Around a long time but still a favourite.
Serves 12-14

Ingredients:

  • 250g/9oz plain flour
  • ¾ tsp salt
  • 1½ tsp baking powder
  • 2 tsp ground cinnamon
  • 250g/9oz carrots, freshly grated
  • 75g/3oz desiccated coconut
  • 400g/14oz can of pineapple, well drained and chopped
  • 50g/2oz pecan or walnuts, chopped
  • 4 eggs
  • 350g/12oz sugar
  • 200ml/7fl oz vegetable oi

Icing:

  • 225g/8oz cream cheese, at room temp
  • 75g/3oz unsalted butter
  • 3 tsp finely grated orange zest
  • 1 tsp vanilla essence
  • 560g/1¼lb sifted icing sugar

To decorate

  • candied orange peel, finely sliced, and ground cinnamon, to decorate

Method

Preheat oven to 160C/145C fan-oven/Gas mark 3.
Grease and line a 10in baking tin, sift together the first 5 ingredients, and set aside.
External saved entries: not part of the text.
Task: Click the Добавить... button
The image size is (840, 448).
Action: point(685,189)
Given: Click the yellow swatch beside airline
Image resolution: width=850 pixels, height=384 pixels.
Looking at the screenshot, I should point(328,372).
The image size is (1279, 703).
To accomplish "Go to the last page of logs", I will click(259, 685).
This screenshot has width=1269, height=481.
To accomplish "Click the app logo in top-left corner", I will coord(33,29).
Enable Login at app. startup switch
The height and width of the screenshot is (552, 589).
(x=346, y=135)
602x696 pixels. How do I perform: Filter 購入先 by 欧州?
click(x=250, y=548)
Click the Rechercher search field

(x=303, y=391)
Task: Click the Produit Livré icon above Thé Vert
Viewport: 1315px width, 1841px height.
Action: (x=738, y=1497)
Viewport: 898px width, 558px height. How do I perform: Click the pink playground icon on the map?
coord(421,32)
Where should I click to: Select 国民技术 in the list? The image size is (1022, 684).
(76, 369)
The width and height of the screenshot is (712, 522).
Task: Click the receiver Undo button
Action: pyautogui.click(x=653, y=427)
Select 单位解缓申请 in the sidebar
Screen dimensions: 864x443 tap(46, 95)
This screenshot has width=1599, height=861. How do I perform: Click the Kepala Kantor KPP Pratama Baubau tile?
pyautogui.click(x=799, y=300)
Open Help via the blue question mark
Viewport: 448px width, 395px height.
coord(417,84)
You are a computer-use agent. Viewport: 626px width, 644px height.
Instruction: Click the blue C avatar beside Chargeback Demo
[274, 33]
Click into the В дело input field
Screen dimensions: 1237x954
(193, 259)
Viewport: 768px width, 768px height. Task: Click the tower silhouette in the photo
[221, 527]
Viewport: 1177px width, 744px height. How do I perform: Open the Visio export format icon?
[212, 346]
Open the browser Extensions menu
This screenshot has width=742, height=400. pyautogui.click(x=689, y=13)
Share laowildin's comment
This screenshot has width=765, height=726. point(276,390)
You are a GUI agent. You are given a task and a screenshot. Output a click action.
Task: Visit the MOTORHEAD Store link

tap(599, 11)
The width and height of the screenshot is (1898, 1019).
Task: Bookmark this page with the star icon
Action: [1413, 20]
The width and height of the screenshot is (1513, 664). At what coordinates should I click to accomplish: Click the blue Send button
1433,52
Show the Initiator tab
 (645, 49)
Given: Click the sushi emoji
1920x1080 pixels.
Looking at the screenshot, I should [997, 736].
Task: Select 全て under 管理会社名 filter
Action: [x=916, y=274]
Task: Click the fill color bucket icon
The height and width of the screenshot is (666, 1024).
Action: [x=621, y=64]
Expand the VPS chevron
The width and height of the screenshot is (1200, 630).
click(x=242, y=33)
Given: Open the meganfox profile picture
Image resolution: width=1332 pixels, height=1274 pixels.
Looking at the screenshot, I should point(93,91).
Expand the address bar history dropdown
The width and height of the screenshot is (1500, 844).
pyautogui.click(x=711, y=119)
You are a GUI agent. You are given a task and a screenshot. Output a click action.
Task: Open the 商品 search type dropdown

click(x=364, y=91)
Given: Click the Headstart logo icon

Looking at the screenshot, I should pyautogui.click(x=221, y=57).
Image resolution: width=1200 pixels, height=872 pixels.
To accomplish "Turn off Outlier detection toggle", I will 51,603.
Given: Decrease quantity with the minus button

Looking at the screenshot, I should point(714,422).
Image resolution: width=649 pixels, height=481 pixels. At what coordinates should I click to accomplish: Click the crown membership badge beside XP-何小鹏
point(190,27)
Mix together the carrot, pineapple and pecan nuts in a separate bowl.
Place the eggs, sugar and oil in a large bowl and beat until mixed. Fold in flour and mix then fold the carrot mixture until well mixed.
Spoon the mixture into the tin and bake for 50-60 mins or until cooked through. Remove from the oven and leave in the tin for 15 mins then turn on to a wire rack to cool.
To make icing
Place the cream cheese and unsalted butter in a large bowl and beat until creamy. Add the icing sugar, orange rind and vanilla essence, spread evenly on top of cake.
Decorate with orange peel and cinnamon.